Counting a Quorum

William Jennings Bryan, three time Presidential candidate

William Jennings Bryan
(1860—1925)

Holy, Holy, Holy
Delivered in Congress on April 17, 1894, in opposing the adoption of a rule which permitted the counting of a quorum.

MR. SPEAKER: I am obliged to the gentleman from Maine for this courtesy. The question upon which we are called to act is one of a great deal more importance than some members seem to think, and the objection which is made to the rule by some of us, who have not been able to favor it, is based upon reasons far more weighty than gentlemen have assumed.

The constitution of the State of Nebraska, which I have the honor in part to represent, contains this provision:

“No bill shall be passed unless by assent of a majority of all the members elected to each house of the Legislature, and the question upon the final passage shall be taken immediately upon its last reading, and the yeas and nays shall be entered upon the journal.”

The constitutions of a majority of the States of the Union, among them the States of New York, Pennsylvania, Illinois, Indiana, Ohio, and I might name them all if time permitted, provide the same, the object being to prevent less than one-half of all the members elected to the Legislature from passing laws. It is only by the concurrence of a majority of the members that we can know that the majority of the people desire the law. The Constitution of the United States does not contain a similar provision; and there is no question, since the decision of the Supreme Court, that it is within the power of this House to declare by rule in what manner a quorum may be ascertained. It can be done in the manner provided in this rule, or it can be done by the call of the yeas and nays, as it has been done for a hundred years. Now, the question with me is this: which is the safer plan? According to the rule which has been in vogue a hundred years, the minority has the safeguard which is expressly secured in the constitutions of a majority of the States; according to the old rule the minority, by refusing to vote, can compel the concurrence of a majority before a law is passed.

Now, I believe that is a wise provision. I do not see why it is wiser in a State than in Congress; I do not know why it is necessary that the members of the Legislature in my State, or in New York, should be compelled to vote yea or nay when a bill shall pass, and that a majority shall concur, unless the same reasons apply in this body.

We are asked to change this rule, which has been in operation since the beginning of the Government, and adopt a new rule; a rule not intended to enable the majority to rule, but to enable less than one-half of the members of Congress to pass laws for this country. I believe that the innovation is a dangerous one. There is far more safety in giving to the minority the power to delay legislation until a majority have expressed themselves in favor of a law. How can you tell that the people of the United States desire a particular law except by the voice of their representatives; and how can we tell that their representatives believe the bill should become a law until they have expressed themselves by vote in favor of the proposition?
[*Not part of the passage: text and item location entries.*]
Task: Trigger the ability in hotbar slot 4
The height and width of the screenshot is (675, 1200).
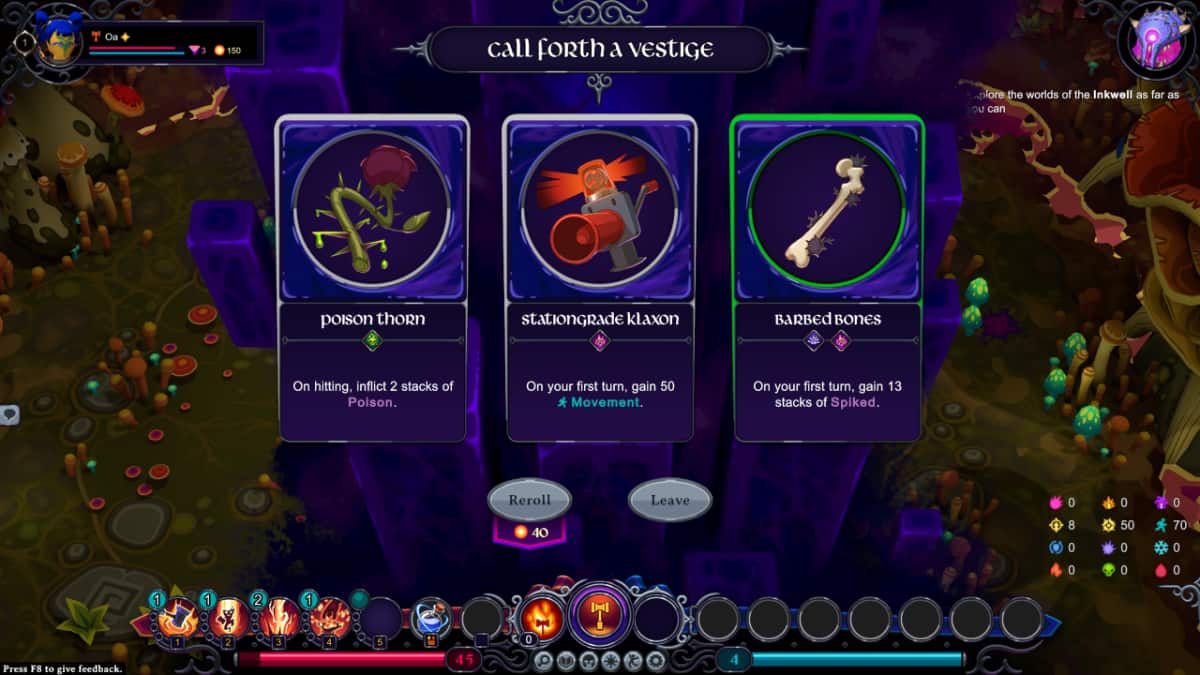Action: (x=329, y=617)
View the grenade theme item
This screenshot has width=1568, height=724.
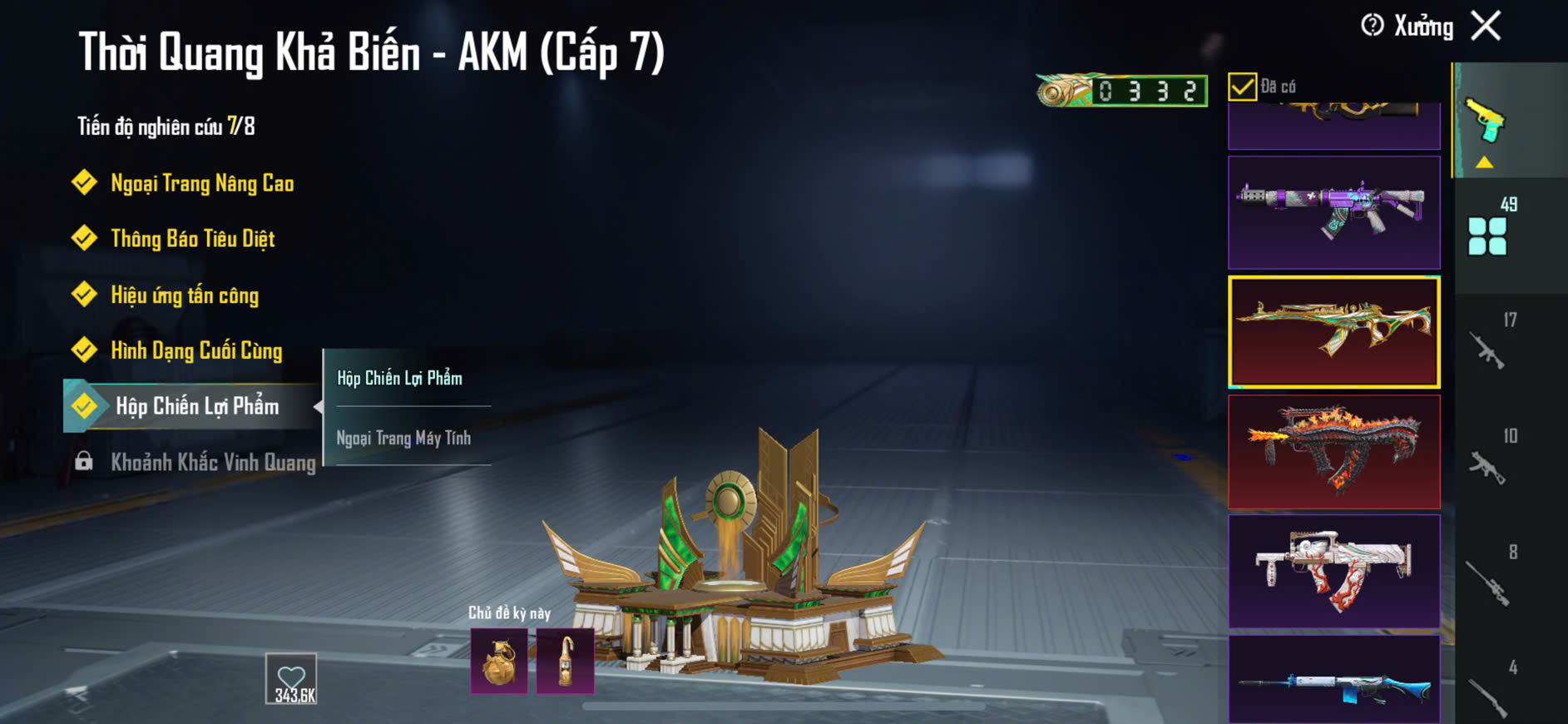499,662
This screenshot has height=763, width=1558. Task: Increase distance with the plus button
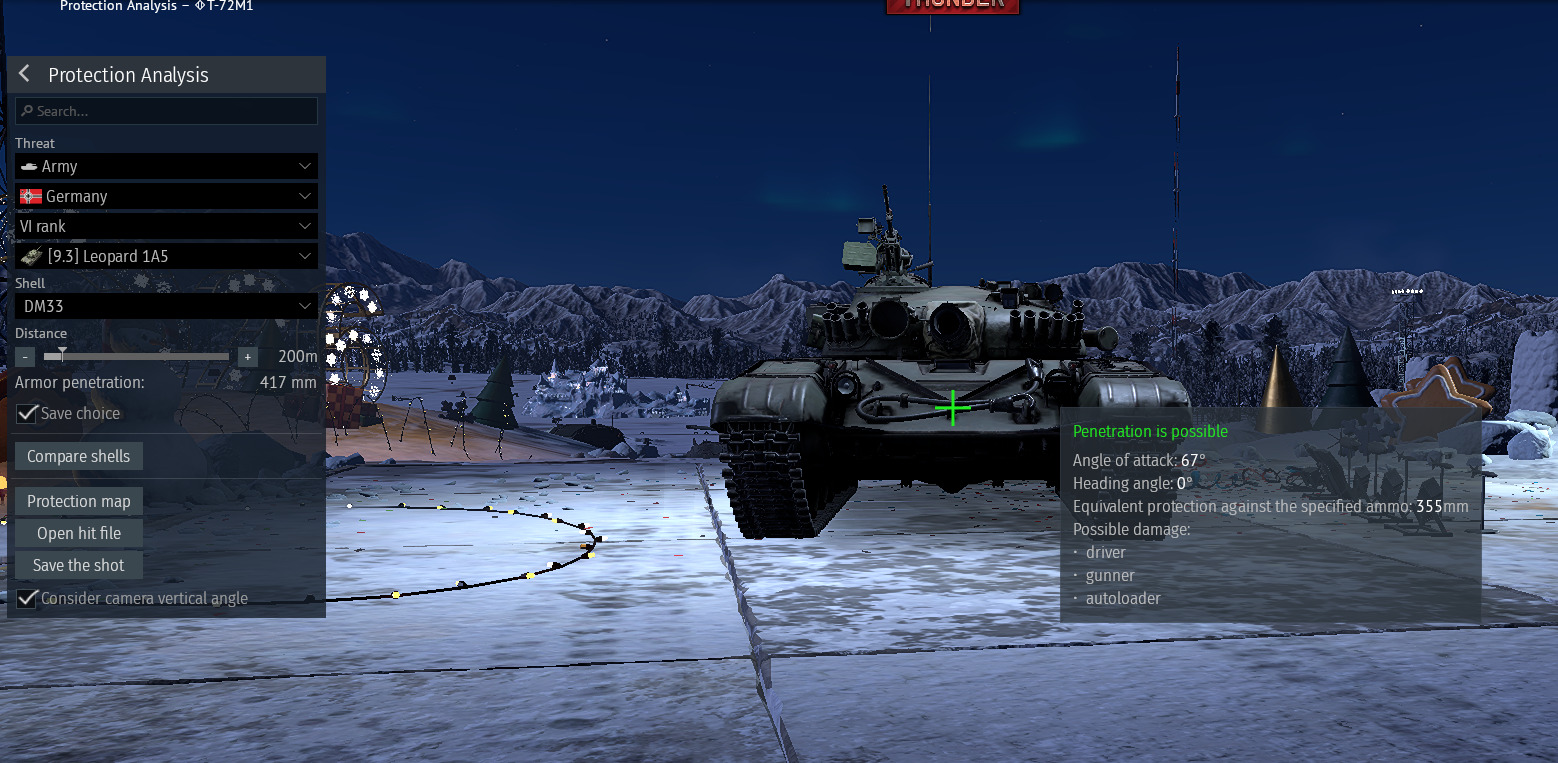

The naked question brought before us by this rule is: “Shall we so make our rules that the minority of the people of the United States may make the laws, or shall we retain the rule which enables us to compel the concurrence of a majority when it seems of sufficient importance?”

Of course the right to remain silent can be used to filibuster, but we have a rule which shuts off filibustering when a majority desires to vote. We have it in the power of the House—and I think it is a wise provision—to put an end to dilatory motions and to bring the House to a vote when the majority so desires, but a rule to count a quorum is not designed to facilitate the government of a majority, but to enable the representatives of a minority of the people to do business and make laws.